== DATA EXTRACTS ==

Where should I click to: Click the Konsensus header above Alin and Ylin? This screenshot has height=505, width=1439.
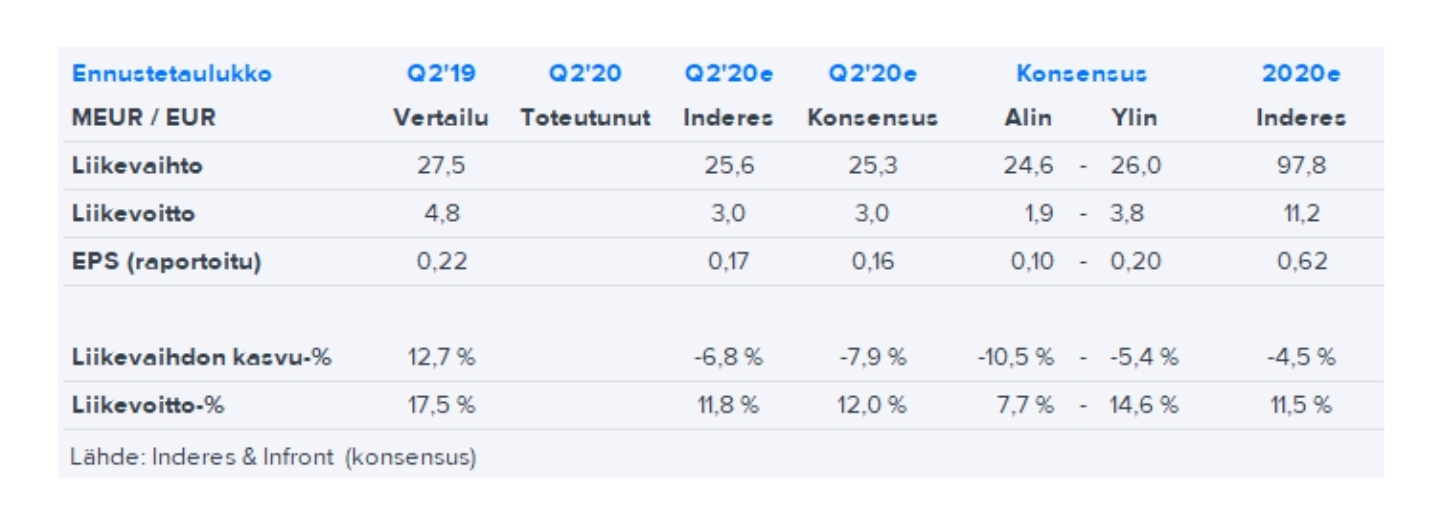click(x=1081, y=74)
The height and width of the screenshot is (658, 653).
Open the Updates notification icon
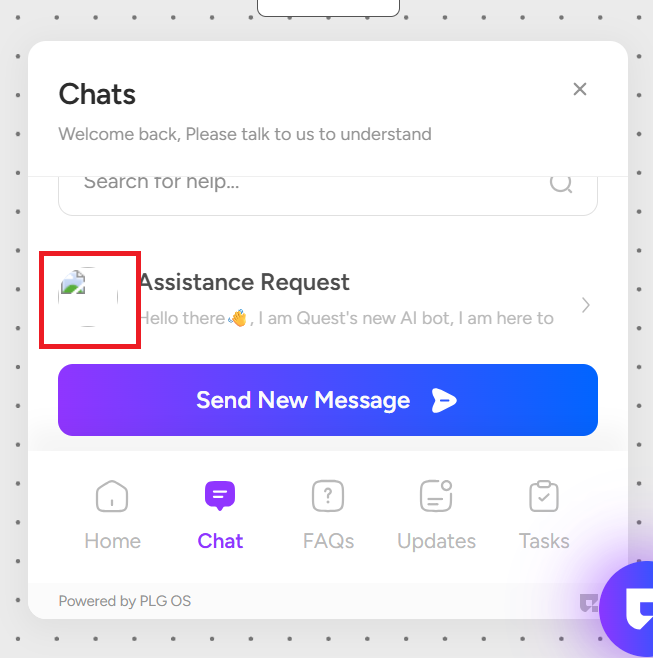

===
== DATA EXTRACTS ==

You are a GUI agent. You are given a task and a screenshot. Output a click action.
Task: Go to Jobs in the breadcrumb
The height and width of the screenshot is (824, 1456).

===

## PROBLEM DESCRIPTION
Print exactly the lines above that run from the one with "Where should I" to the one with "Open the Updates notification icon", both included. No pictures.

## ANSWER TO THE EXERCISE
Where should I click to: Click the Konsensus header above Alin and Ylin? This screenshot has height=505, width=1439.
click(x=1081, y=74)
The height and width of the screenshot is (658, 653).
Open the Updates notification icon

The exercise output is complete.